- Input data:
——————————
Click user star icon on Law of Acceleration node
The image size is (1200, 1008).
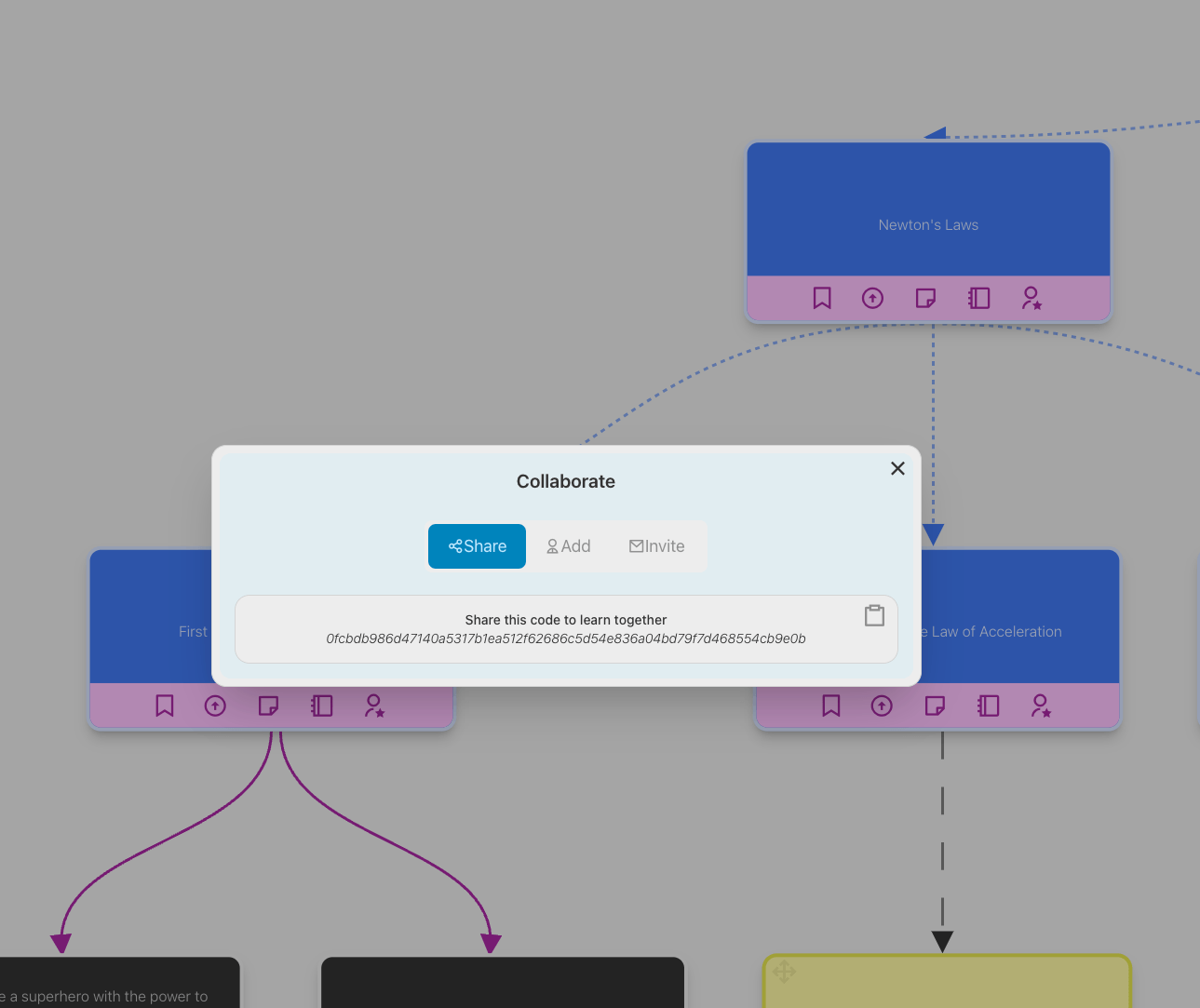point(1041,706)
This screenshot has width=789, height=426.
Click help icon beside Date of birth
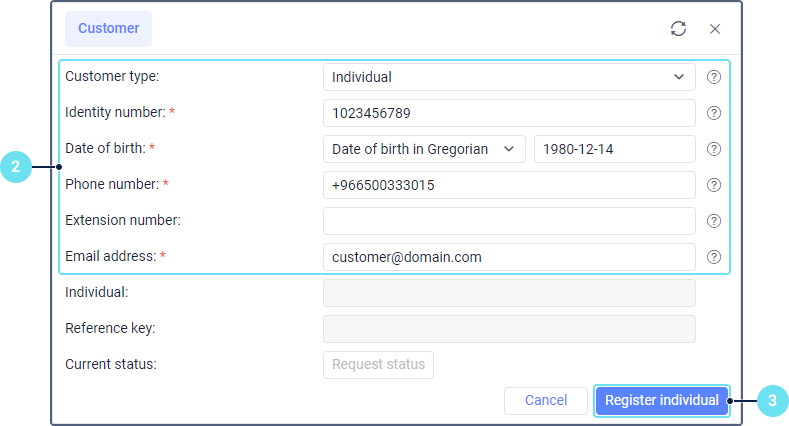714,149
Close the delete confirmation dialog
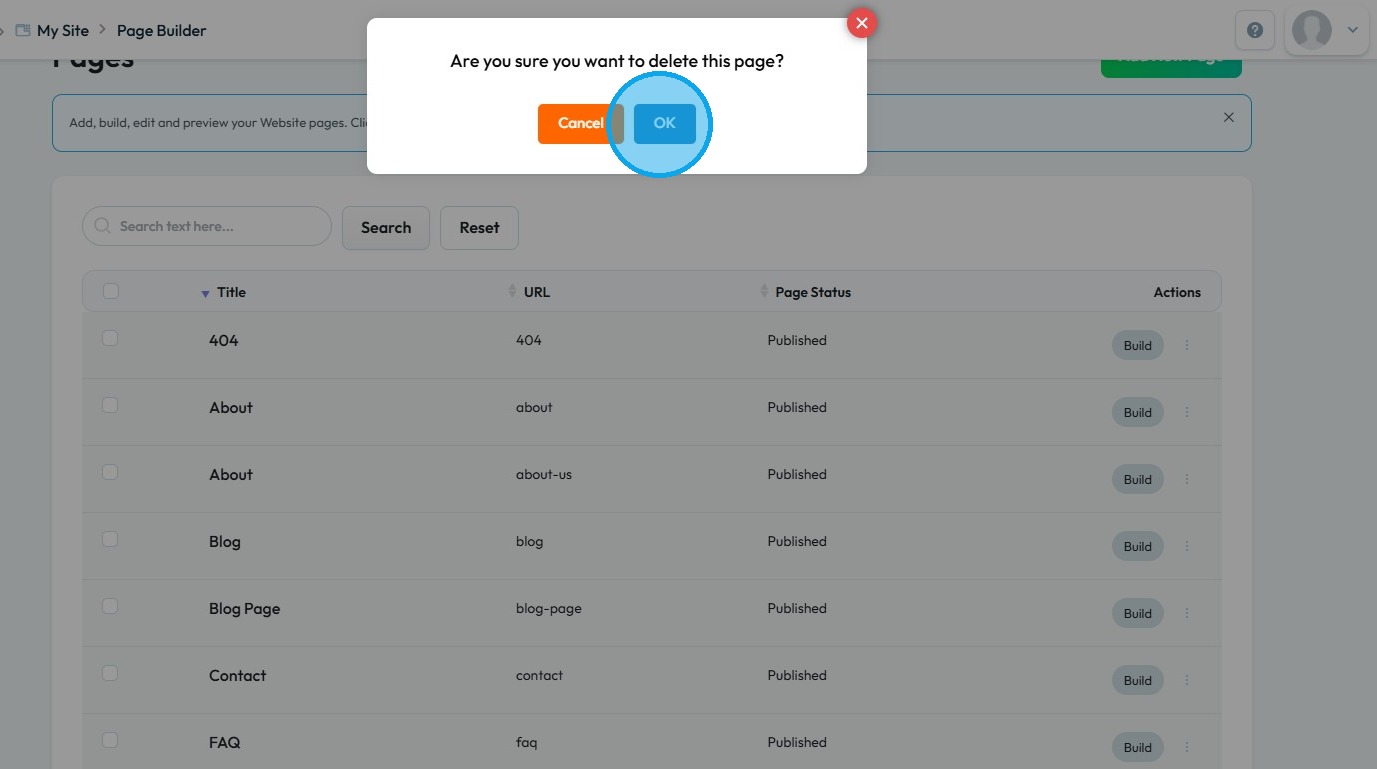The width and height of the screenshot is (1377, 769). point(861,23)

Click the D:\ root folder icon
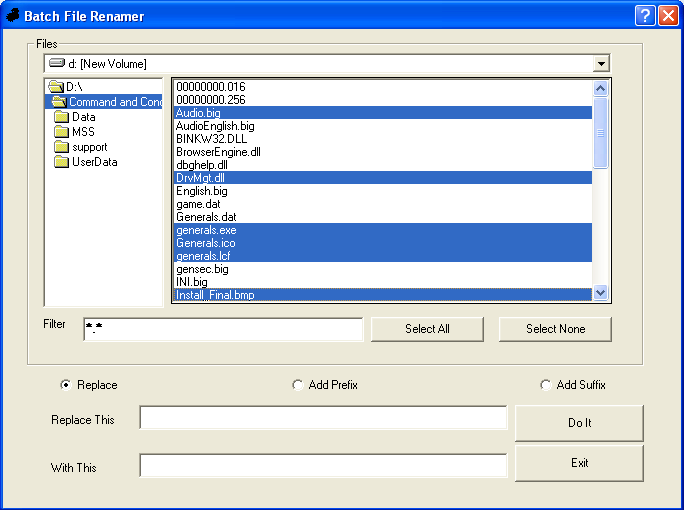(56, 87)
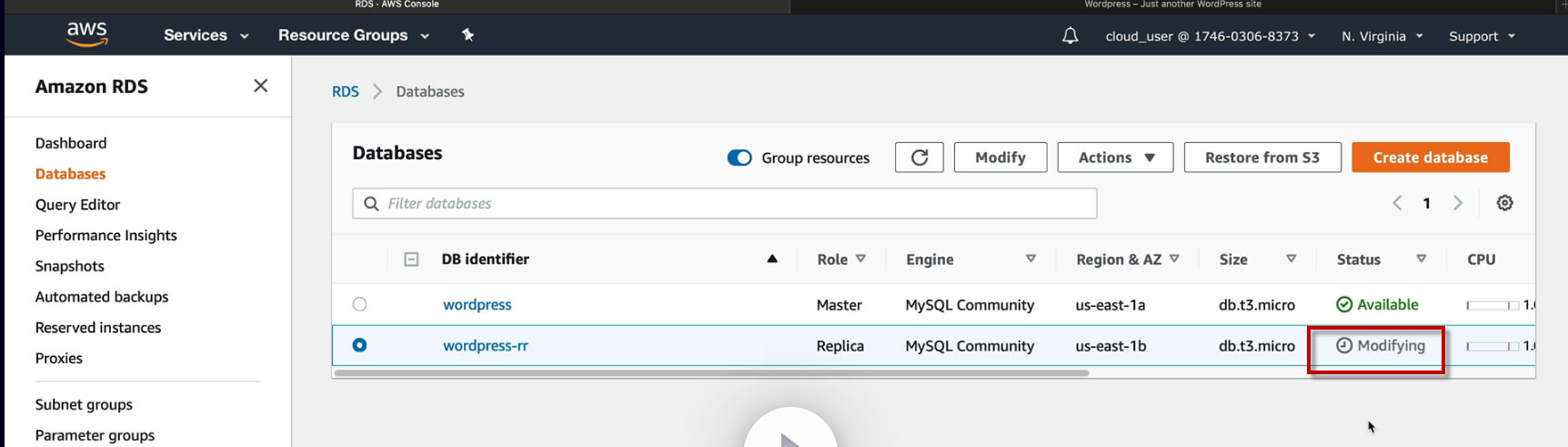This screenshot has height=447, width=1568.
Task: Toggle the Group resources switch
Action: (739, 157)
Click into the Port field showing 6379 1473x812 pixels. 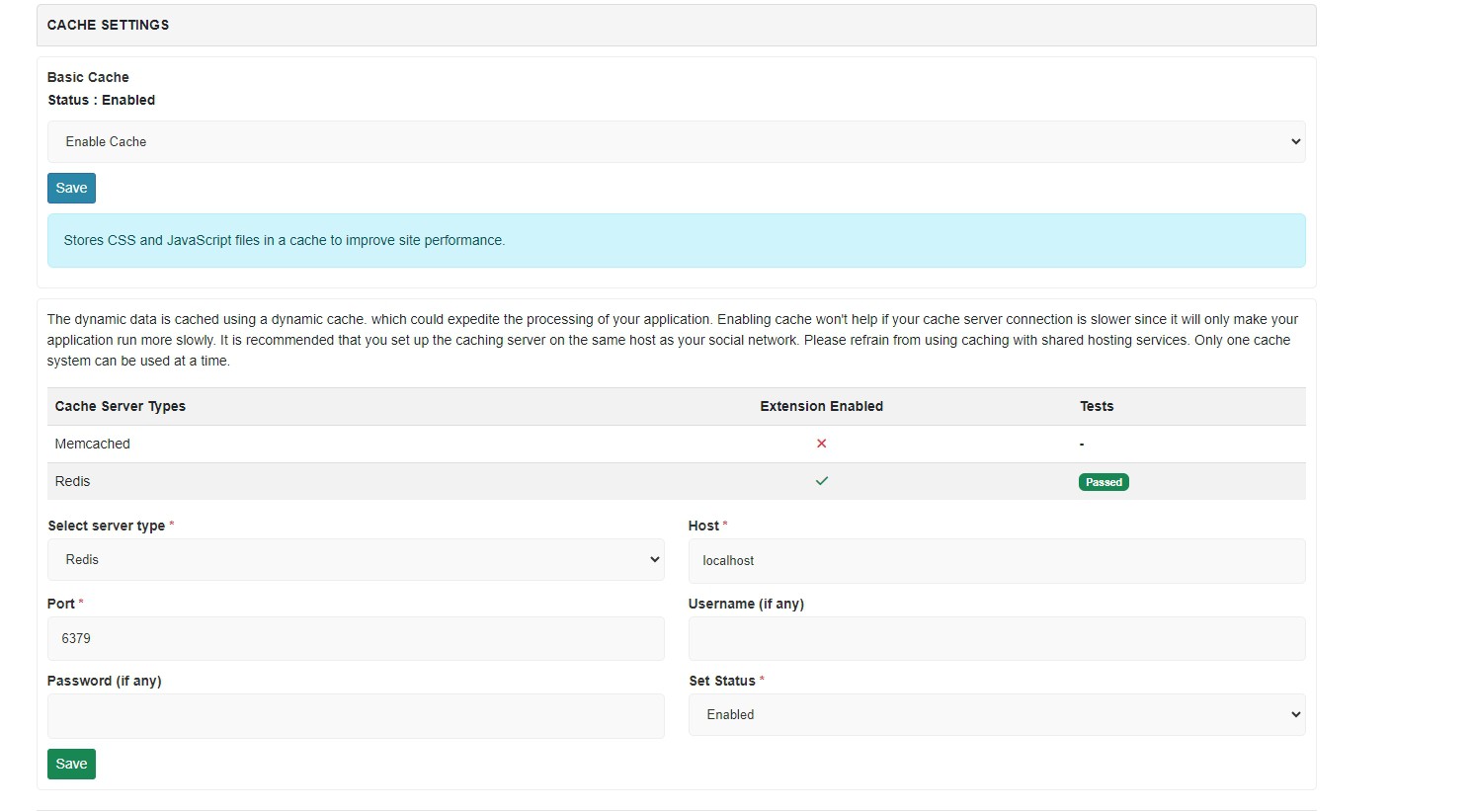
——————————
- Prompt: If a record contains a picture, drop the picture and repeat the rest exactly.

- Solution to this problem:
Click user star icon on Law of Acceleration node
The image size is (1200, 1008).
point(1041,706)
This screenshot has width=789, height=426.
Click help icon beside Date of birth
714,149
Close the delete confirmation dialog
The width and height of the screenshot is (1377, 769). point(861,23)

Click the D:\ root folder icon
(56, 87)
This screenshot has height=447, width=1568.
Task: Toggle the Group resources switch
Action: (739, 157)
Click into the Port field showing 6379 1473x812 pixels. 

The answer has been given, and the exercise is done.